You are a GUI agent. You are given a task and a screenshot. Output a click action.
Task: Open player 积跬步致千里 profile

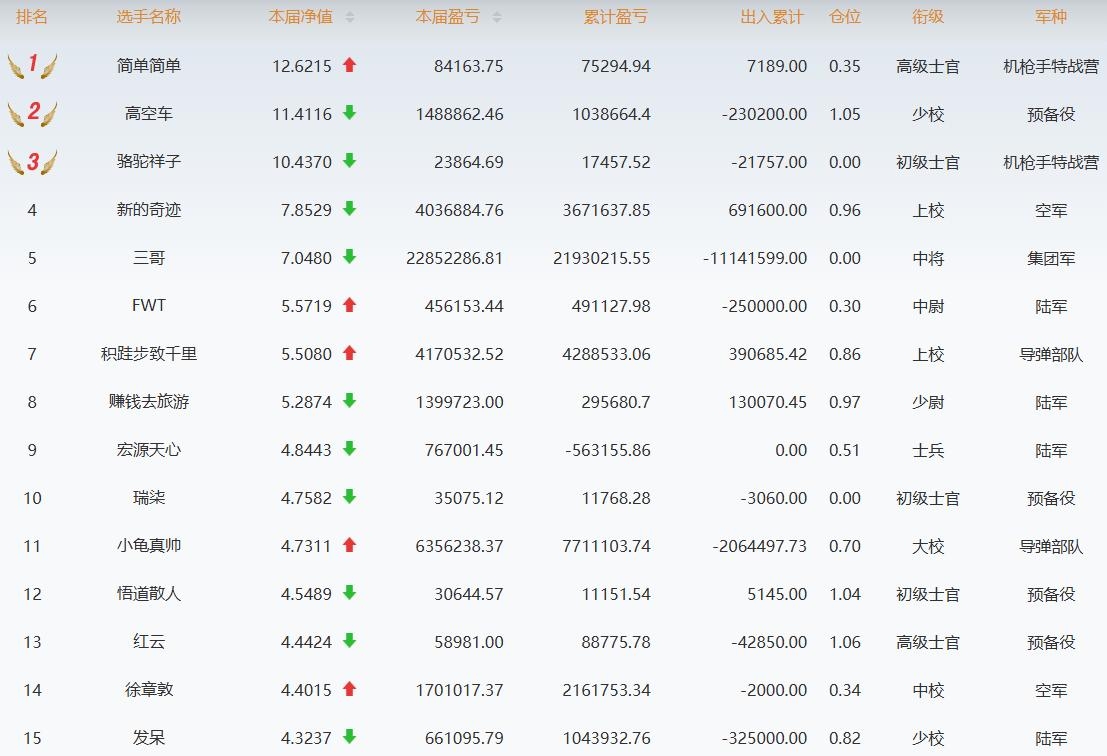tap(149, 354)
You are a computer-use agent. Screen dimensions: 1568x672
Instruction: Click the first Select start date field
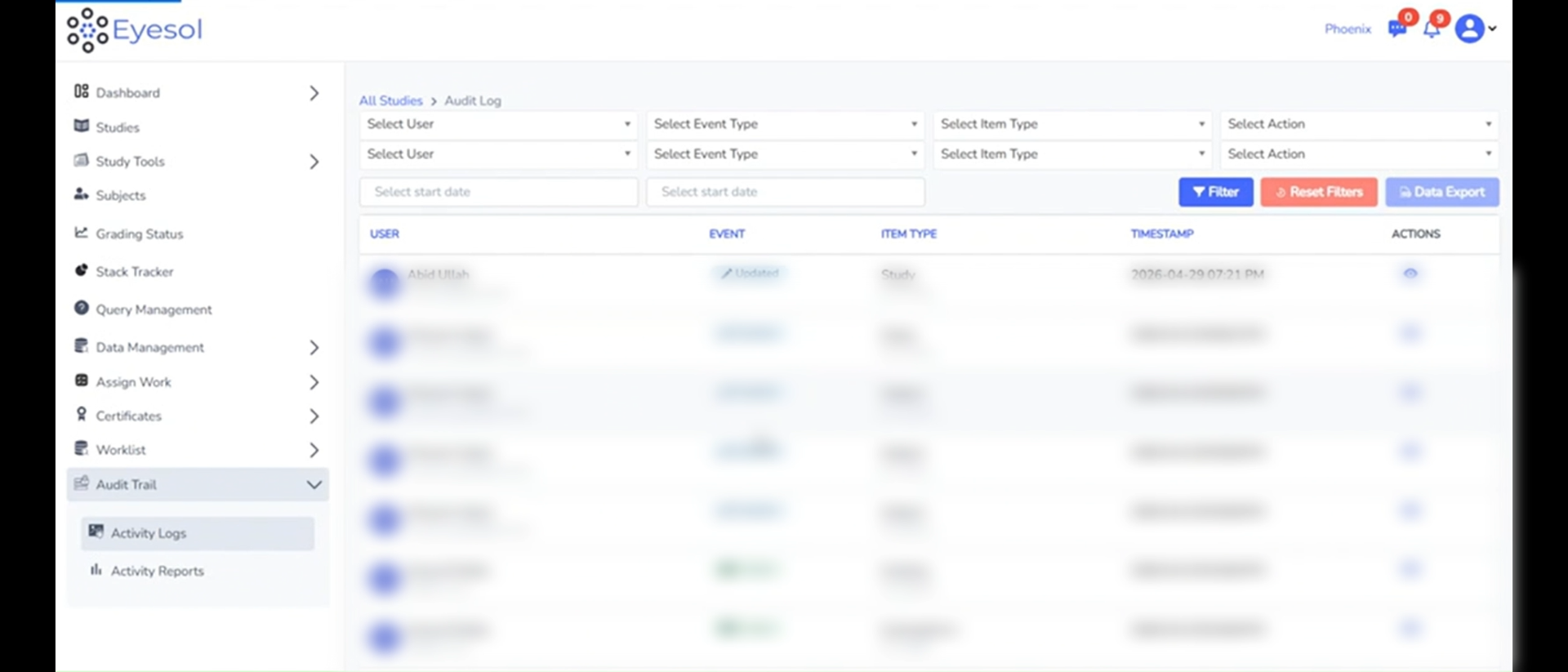(x=498, y=192)
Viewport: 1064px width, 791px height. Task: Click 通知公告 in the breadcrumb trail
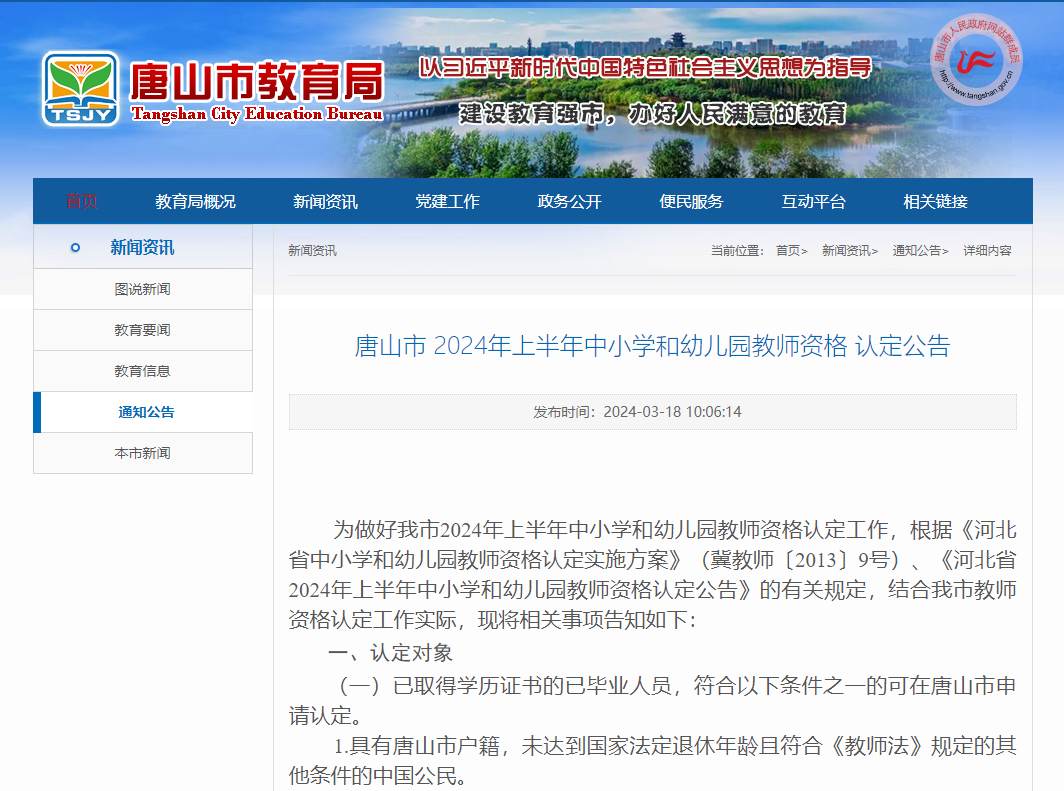tap(916, 251)
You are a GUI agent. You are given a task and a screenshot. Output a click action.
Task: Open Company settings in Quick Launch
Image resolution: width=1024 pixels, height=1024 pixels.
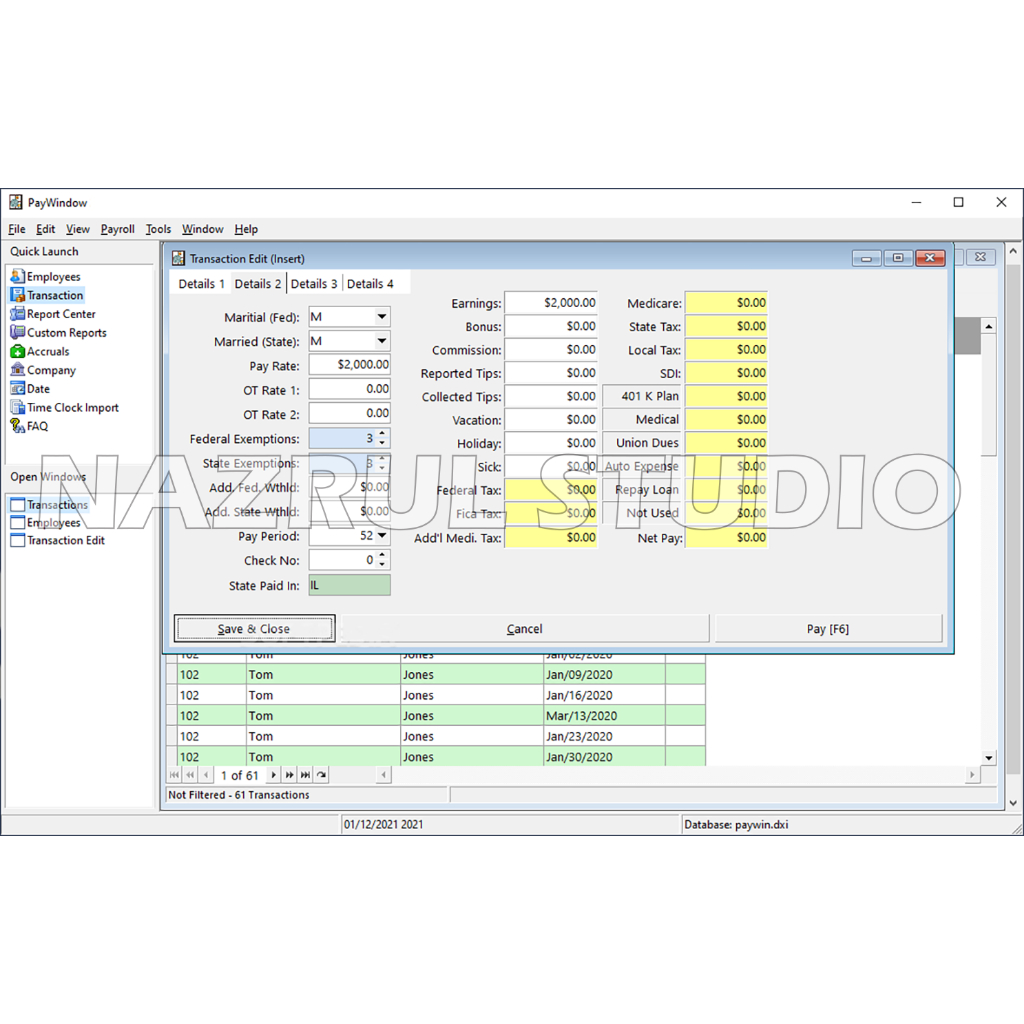coord(50,370)

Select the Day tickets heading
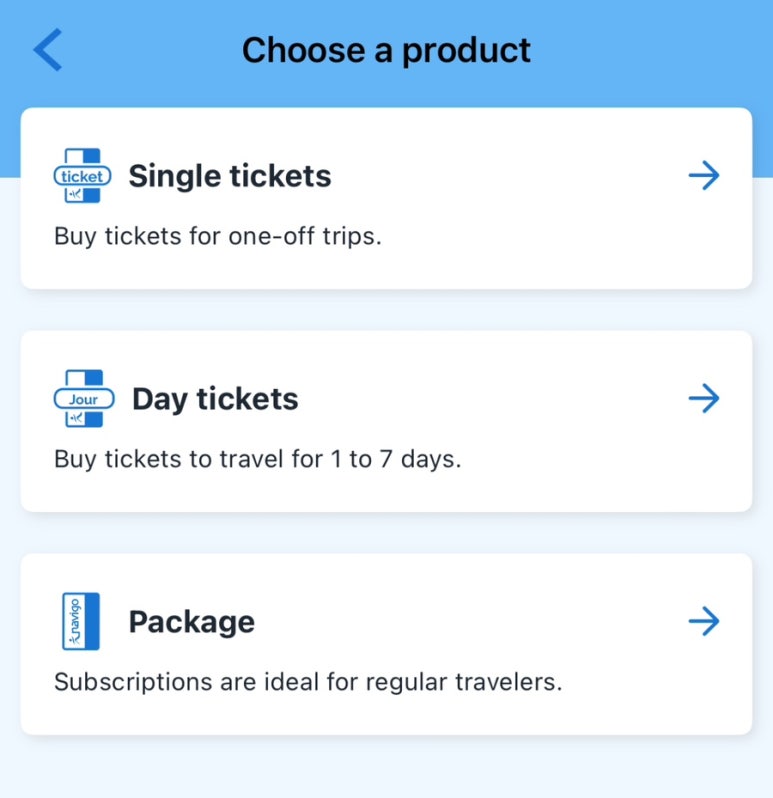(215, 399)
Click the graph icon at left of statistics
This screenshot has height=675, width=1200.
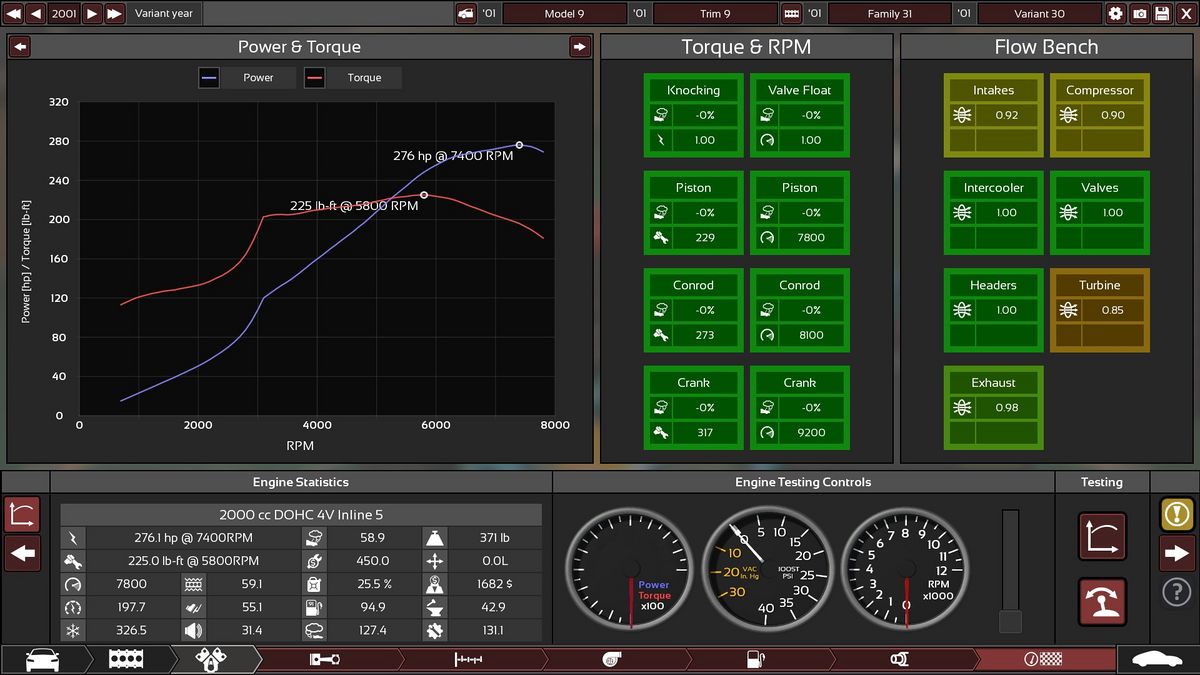22,514
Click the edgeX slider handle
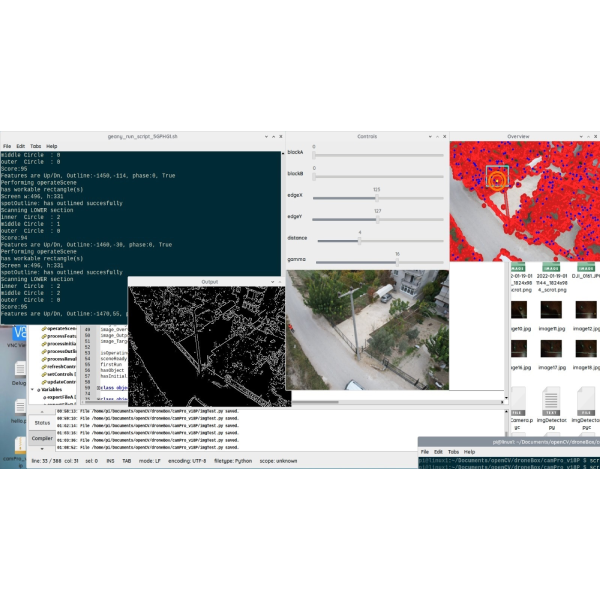Viewport: 600px width, 600px height. pos(377,198)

» Written instruction: Rewrite all of the data above, substituting "screen capture" for every occurrence of "screenshot" and leaving everything else unchanged. Omit the pictures from your output.

» Task output:
You are a GUI agent. You are given a task and a screen capture. Output a click action.
Task: Open player 积跬步致千里 profile

tap(149, 354)
You are a computer-use agent. Screen dimensions: 1568x672
Instruction: Click the first Select start date field
(x=498, y=192)
Viewport: 1064px width, 791px height. Task: Click 通知公告 in the breadcrumb trail
tap(916, 251)
You are a GUI agent. You are given a task and a screen capture. Output a click action.
Task: Open Company settings in Quick Launch
Image resolution: width=1024 pixels, height=1024 pixels.
coord(50,370)

Select the Day tickets heading
(215, 399)
Click the graph icon at left of statistics
This screen capture has height=675, width=1200.
22,514
Click the edgeX slider handle
Viewport: 600px width, 600px height. pos(377,198)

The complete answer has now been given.